- _Data_

====

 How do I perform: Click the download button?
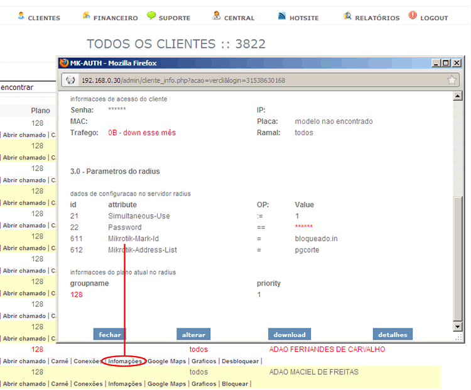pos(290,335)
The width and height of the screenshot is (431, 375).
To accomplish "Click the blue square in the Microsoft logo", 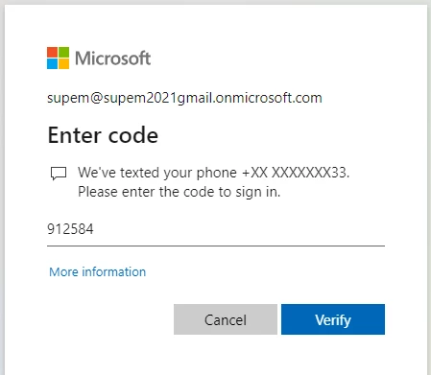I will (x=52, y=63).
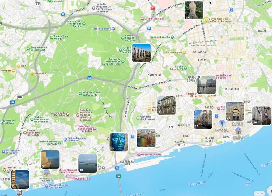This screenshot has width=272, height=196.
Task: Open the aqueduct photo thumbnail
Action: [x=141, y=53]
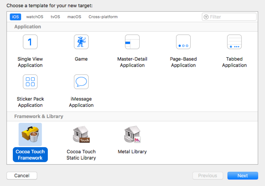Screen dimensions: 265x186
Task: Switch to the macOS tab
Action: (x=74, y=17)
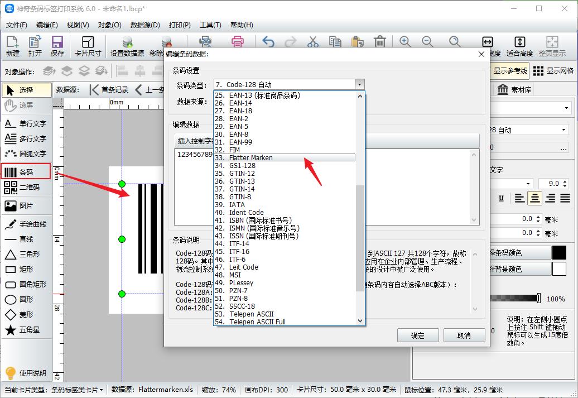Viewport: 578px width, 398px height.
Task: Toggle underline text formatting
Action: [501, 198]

====

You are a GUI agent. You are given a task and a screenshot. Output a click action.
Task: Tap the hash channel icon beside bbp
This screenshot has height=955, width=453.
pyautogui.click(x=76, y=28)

====

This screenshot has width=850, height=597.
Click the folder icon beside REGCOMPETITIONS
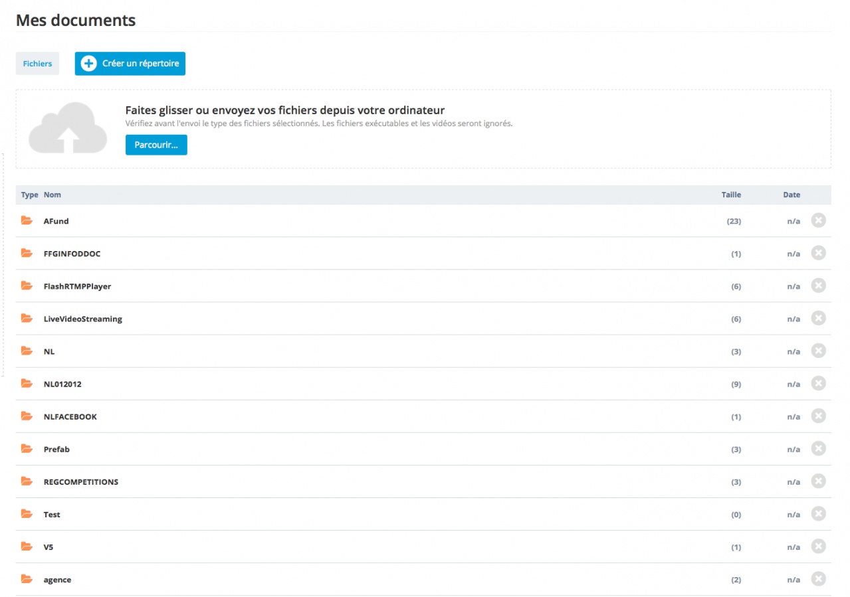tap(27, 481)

====

- _Problem statement_
What you need to produce is an exact copy of the entries above, limited to the lines from the one with "How do I perform: Click the download button?" up to and including the one with "The width and", without pictures.

- _Finished task_
 How do I perform: Click the download button?
pos(290,335)
The width and height of the screenshot is (431, 375).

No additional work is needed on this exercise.